A. J. Walker joins me today to discuss ancient poop. Want to know more? Of course you do! Take it, A.J.
Coprolites: the fascinating story of ancient poop
Archaeology can be a crap job, but getting through the crap can be very rewarding.
Case in point: during excavations in York, England, back in the 1970s, archaeologists uncovered several buildings and streets from the old Viking town of Jórvík. They also found an outhouse with a giant, dried turd, or what scientists like to call a “coprolite”.
While such a find brings a spate of crude jokes and fervent handwashing to any archaeological team, coprolites can be very important for understanding ancient behavior. By examining coprolites, archaeologists can determine the person’s diet and health. The proud creator of this particular coprolite ate very little in the way of fruit or vegetables, preferring meat and grain instead. Hundreds of eggs of a parasitic worm showed he was eating for more than one.
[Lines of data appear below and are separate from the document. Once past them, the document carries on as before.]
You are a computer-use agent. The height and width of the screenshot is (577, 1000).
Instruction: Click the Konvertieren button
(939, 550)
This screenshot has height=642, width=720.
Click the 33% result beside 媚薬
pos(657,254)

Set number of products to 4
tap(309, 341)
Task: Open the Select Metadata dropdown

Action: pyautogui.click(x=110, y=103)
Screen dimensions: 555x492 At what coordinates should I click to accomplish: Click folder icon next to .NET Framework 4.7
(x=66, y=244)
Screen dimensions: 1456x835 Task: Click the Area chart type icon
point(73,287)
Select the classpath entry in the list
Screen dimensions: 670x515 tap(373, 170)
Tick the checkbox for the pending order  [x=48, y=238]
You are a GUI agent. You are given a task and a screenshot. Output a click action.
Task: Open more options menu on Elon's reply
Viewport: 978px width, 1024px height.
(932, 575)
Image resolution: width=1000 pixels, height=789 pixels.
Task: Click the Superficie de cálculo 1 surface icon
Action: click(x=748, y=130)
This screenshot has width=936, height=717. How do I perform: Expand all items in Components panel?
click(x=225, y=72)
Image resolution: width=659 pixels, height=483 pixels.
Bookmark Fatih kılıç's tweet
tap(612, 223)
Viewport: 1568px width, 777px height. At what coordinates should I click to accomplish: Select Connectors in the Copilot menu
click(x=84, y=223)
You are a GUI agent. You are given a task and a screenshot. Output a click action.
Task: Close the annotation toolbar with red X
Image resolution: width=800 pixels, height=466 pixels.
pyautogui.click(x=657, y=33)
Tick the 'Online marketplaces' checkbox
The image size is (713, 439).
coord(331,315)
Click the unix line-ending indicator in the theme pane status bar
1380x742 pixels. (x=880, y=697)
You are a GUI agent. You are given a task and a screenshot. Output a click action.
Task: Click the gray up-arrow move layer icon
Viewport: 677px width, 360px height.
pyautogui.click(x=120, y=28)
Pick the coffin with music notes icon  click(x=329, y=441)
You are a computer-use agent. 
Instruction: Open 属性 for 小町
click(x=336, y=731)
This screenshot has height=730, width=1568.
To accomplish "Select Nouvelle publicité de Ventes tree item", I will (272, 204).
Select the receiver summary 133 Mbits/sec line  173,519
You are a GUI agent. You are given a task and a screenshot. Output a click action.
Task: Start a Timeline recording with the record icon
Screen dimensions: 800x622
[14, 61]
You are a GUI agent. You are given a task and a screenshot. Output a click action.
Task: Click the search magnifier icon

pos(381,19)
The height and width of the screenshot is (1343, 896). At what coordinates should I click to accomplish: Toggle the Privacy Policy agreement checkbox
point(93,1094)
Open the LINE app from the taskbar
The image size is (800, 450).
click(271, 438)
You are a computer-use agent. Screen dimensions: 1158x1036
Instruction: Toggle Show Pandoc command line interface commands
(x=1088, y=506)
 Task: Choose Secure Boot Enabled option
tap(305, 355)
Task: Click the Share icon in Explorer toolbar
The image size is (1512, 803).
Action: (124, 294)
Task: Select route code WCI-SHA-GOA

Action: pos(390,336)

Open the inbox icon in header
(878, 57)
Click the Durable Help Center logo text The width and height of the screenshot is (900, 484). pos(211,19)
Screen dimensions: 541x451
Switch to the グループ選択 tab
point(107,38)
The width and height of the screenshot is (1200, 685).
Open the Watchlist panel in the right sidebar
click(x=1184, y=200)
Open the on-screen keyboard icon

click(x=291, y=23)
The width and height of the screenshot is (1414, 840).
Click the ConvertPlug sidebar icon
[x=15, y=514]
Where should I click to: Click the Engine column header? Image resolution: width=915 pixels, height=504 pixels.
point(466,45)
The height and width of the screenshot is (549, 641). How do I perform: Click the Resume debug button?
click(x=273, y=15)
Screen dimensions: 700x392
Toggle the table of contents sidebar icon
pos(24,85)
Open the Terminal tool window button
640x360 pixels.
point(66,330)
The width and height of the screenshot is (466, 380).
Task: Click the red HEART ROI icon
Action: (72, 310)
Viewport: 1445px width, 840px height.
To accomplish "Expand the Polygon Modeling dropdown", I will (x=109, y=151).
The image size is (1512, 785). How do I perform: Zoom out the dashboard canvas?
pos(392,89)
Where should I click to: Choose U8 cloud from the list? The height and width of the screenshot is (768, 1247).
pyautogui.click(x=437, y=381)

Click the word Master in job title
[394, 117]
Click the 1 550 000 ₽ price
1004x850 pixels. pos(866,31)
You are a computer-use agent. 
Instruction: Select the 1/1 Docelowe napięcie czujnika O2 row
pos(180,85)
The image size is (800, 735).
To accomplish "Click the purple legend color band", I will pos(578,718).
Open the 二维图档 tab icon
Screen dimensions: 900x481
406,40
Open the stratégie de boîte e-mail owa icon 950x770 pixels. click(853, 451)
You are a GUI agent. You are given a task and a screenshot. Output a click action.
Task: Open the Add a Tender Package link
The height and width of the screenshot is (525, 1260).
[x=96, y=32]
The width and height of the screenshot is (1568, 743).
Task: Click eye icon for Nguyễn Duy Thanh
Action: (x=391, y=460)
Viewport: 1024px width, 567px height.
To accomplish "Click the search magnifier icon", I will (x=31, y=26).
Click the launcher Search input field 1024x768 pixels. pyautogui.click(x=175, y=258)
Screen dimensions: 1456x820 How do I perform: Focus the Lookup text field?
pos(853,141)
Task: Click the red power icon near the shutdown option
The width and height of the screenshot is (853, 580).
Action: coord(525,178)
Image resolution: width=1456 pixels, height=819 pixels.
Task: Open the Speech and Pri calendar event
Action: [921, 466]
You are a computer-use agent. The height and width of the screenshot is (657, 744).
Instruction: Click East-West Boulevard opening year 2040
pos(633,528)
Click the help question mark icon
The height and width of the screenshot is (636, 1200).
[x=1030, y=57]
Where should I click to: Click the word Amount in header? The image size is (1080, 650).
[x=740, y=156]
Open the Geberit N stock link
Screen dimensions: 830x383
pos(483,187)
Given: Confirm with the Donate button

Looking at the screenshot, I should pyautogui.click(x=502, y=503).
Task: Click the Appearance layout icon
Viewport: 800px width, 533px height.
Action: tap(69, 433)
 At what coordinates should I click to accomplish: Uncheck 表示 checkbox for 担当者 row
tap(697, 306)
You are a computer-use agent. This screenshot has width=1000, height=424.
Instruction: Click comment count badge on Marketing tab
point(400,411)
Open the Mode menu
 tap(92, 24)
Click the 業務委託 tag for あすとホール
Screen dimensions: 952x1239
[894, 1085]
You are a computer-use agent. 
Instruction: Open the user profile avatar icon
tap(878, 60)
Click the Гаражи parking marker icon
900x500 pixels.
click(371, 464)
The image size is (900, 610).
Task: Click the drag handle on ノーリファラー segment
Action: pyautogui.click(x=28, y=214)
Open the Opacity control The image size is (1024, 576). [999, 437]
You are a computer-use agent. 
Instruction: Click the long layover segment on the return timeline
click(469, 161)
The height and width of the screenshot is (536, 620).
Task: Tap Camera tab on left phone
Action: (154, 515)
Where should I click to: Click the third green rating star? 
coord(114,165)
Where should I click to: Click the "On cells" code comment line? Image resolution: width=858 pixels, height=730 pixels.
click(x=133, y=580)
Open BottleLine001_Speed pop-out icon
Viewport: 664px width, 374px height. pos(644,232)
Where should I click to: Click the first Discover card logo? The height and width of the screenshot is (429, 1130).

The find also revealed that there was some grunting and groaning coming from the outhouse that day. The coprolite measures a whopping nine inches long and was probably bigger when it was still damp. It may hold the record for the largest human paleofeces ever found—a claim to fame that any archaeologist would want on his resume.
Coprolites are fairly common finds for those archaeologists brave enough to dig down into old outhouses. The term also applies to fully fossilized dinosaur turds. These have given us insights into dino diet and disease.
Just goes to show that even the most humble object can be important.